* [DOCUMENT SECTION]:
>>>

« August 2007 | Main | October 2007 »

September 25, 2007

Can the Semantic Web bring us Trusted Search Results?

Nova Spivack, during his recent talk about the Semantic Web (covered in my previous post ), made the point that addition of semantic processing to the underlying index for a search engine, make the issue of trust more serious. This was an intriguing statement, and I followed up with him via email to get further clarification; he was kind enough to respond at length. The questions and answers from our exchange are given below.


1. For Semantic web to really take off, the information on the web at large needs to become Semantic Web-compatible; i.e. web pages need to provide semantic information in the form of RDF, OWL etc. Do you see this happening in the forseeable future, given the huge mass of pages that already exist?
    Or is it more likely that technology will have to solve this problem for us, and we'll need to invent algorithms that can interpret currently existing web pages to extract and apply semantic knowledge on top (such as ClearForest Gnosis )?

The DBpedia.org is a good start. Also check out the emerging SPARQL and GRDDL standards at W3C -- they will bring existing data into the RDF world. There is also growing body of RDF already out there in the Dublin Core, FOAF and other ontologies on content on the Web. More will be coming from many big companies, Adobe, Oracle, Yahoo, etc. And of course other startups like Metaweb and Radar Networks will be adding a lot of content to the mix in different ways as well.


2. In your talk, you mentioned Trust - e.g. you referred to Powerset, wondering how they could add some sense of trust to the results they find through semantic processing (NLP) of web pages, because otherwise it would not be useful.

<<<

* [EXERCISE DATA]:
>>>

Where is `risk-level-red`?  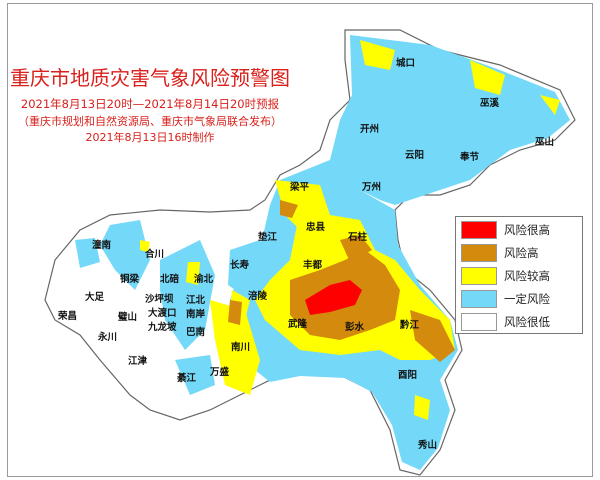
risk-level-red is located at coordinates (334, 298).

<<<

* [THINGS TO DO]:
a) Answer these about the blog post on the Semantic Web and trusted search results:
(i) Who gave the talk that the post follows up on?
(ii) Which two emerging W3C standards does the reply to the first numbered question mention?
(iii) Which company was cited in the talk as an example of the trust problem?
b) The Semantic Web blog post has a reply to the first numbered question. List every company that this reply says will add RDF content.
c) Pick up the blog post on the Semantic Web and trusted search results after its last sentence and keep writing.

* [PER-TASK OUTPUTS]:
a)
(i) Nova Spivack
(ii) SPARQL and GRDDL
(iii) Powerset

b) Adobe, Oracle, Yahoo, Metaweb, Radar Networks

c)
    I'm not sure I understand.

They are mining full text of the web and automatically building a knowledge base from that. So when they see a web page that says "Microsoft is a terrorist organization" or "Microsoft is a software manufacturer" how do they know which statement is true or false? Who do they trust? How do they determine who to trust? This determines what facts or assertions get what level of weight in their knowledge base. It's the crux of the issue really. You can mine in a lot of assertions, but if you have no good way to filter out the garbage, spam, erroneous statements, or deliberate deception, you can't use it for anything real. One solution is to only mine highly trusted sources -- such as encyclopedias and major newspapers for example. That's not a bad way to start. That would generate a decent knowledge base.

But the DBpedia.org might be a better way to start than mining free text. They've already done the heavy lifting of turning the wikipedia into RDF. I'm not sure you need natural language to get good, reasonably trustworthy knowledge, just use the DBpedia.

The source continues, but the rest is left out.